5) group_name: We are not sure if this is just random group names or control group versus experimental group, this has to be decided after we get to look at data documentation. For the former case, it can be ignored. For the latter case, we will represent it using a binary indicator (0-1).

6) Gender: Female=0, Male=1, Unknown=0.5 (maybe).

  • Are the features correlated?

For feature correlation, since we do not have complete information about all column headers at this point, only correlation within baseline values and concentration values are analyzed.


In [131]:
# Get baseline and concenctration data
df_base = pd.DataFrame.from_csv('baseline.csv')
df_concen = pd.DataFrame.from_csv('concentration.csv')

# Use numpy matrix format (numerical)
df_base_vals = df_base.values
df_concen_vals = df_concen.values

In [169]:
def check_perfect_corr(coeff):
    # Fill diagonal with 0 (not comparing to oneself)
    np.fill_diagonal(coeff, 0)
    # Perfect correlation: 1 or -1
    return coeff.max()==1 or coeff.min()==-1

# Compute Pearson product-moment correlation coefficients
# Check for perfect correlation row-wise and column-wise
def pearson_corr_test(x):
    # rowvar = 1: row-wise
    # rowvar = 0: column-wise
    row_coeff = np.corrcoef(x, y=None, rowvar=1)
    col_coeff = np.corrcoef(x, y=None, rowvar=0)
    
    # Check for perfect correlation row-wise
    row_corr = check_perfect_corr(row_coeff)
    # Check for perfect correlation column-wise
    col_corr = check_perfect_corr(col_coeff)
    
    return row_corr and col_corr 
    
print 'Perfect correlation exists in baselines?', pearson_corr_test(df_base_vals)
print 'Perfect correlation exists in concentrations?', pearson_corr_test(df_concen_vals)

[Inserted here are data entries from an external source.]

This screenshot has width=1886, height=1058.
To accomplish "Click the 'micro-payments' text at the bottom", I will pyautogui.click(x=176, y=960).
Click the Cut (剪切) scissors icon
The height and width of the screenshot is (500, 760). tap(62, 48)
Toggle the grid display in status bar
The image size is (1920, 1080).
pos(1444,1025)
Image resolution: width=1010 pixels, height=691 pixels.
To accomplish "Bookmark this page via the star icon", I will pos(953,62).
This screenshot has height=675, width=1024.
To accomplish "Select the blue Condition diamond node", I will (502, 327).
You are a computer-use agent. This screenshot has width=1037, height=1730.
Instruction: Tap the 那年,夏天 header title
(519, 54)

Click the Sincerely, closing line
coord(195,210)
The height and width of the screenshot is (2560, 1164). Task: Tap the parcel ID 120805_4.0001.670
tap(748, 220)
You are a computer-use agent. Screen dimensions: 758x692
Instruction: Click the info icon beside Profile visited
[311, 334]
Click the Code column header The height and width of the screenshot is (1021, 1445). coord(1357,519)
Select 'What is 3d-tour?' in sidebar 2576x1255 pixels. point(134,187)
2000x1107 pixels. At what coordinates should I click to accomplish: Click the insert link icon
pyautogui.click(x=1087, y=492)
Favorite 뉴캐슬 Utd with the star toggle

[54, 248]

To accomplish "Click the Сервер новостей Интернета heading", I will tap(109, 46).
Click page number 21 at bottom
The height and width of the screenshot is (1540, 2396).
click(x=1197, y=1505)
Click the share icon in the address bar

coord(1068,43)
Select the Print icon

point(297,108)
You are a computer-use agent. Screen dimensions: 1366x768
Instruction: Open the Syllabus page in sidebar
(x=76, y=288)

Perfect correlation exists in baselines? False
Perfect correlation exists in concentrations? False

Therefore, within baseline data and concentration data, perfect correlation does not exist.

  • Are we able to identify outliers at this point?

Currently we are unable to identify outliers for the following reasons:

  1. We do not have the documentation to understand all the column headers (feature names).
  2. We do not have enough information about the null values, especially when more than half of our samples and most of the columns contain null values.